In this talk, we'll walk you through solving those scaling problems using a reusable linter framework that releases new linter updates automatically, reuses consistent configurations, runs linters on only updated code to speedup runtime, collects logs and metrics to provide observability, and builds auto fixes for common linter issues. Our linter runs are fast and scalable. Every week, they run 10k times on multiple millions of lines of code in over 25 codebases, generating 25k suggestions for more than 200 developers. Its autofixes also save 20 hours of developer time every week.

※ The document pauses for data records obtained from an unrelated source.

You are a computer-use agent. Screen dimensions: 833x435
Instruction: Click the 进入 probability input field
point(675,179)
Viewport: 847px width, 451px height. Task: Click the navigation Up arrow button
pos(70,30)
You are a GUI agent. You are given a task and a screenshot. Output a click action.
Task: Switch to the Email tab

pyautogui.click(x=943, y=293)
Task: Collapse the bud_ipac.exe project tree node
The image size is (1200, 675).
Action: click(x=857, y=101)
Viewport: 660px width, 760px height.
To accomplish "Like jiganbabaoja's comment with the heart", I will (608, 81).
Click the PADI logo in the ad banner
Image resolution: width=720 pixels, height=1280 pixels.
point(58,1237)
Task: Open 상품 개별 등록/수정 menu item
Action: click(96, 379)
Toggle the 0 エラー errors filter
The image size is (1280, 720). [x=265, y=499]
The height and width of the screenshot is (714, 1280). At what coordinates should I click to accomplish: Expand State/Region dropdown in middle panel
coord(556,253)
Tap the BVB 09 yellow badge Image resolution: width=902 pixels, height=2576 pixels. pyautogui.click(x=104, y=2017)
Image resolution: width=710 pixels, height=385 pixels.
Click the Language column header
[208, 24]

Popular Python linters overview and configuration recommendation (6 mins)
- Black, Flake8, isort, mypy
Common practice: linter versions and config files managed by version control (1.5 mins)
- dependency management
- cached dependencies in CI jobs

Scaling Challenges: (5 mins)
- Multiple codebases
1. Inconsistent linter version and configuration
2. Endless effort on upgrading linters and configs
- Large codebases (1 min): Linters run slow on analyzing million lines of code
- Many developers (2 mins): Linter suggestions of trivial issues slow down developers

Solutions for the challenges: (12.5 mins in total)
- The solution for inconsistent version and configuration (2.5 mins)
- Tradeoff between consistent version and flexible versions
- All codebases use the same version and configurations of linters
- Need to fix existing linter errors while upgrading linters
- Reusable workflow
- The solution for slow linter run: (2.5 mins)
- Avoid repeated analysis by caching linter results
- Only run linters on updated files
- The solution for lake of developer experience overview (2.5 mins)
- Collect linter suggestions from CI jobs
- Detect linter errors that are merged to the main branch and find the breaking change easily
- Understand frequent linter suggestions
- The solution for slowing down developers (2.5 mins)
- Build autofixes for frequent linter suggestions: Black and isort formatting, Flake8 unused import, and Mypy missing return type.
- The solution for providing guidance on more best practices (2.5 minutes)
- Build custom linters for best practices using PyGithub and LibCST

Effective linter strategies: (3 mins)
- Use linters to guide developers on best practices
- Convention over configuration
- With linters, developer don’t need to remember too many things
- Use autofix to help developer on fixing issues
- DRY: don’t repeat yourself
- Wth autofixes, developers move fast to focus on developing products

Results and Recap: (2 mins)
- scaled out our linters to run 10k times on 25 codebases for 200 developers and provide 25k suggestions on a weekly basis
- recap the solutions for scaling out linters


Expected audience expertise:

intermediate

Jimmy Lai is a Software Engineer at Carta Infrastructure. He loves Python and likes to share his love in tech talks. His recent interest is linters and his prior sharing topics include profiling, optimization, asyncio, type annotations and automated refactoring.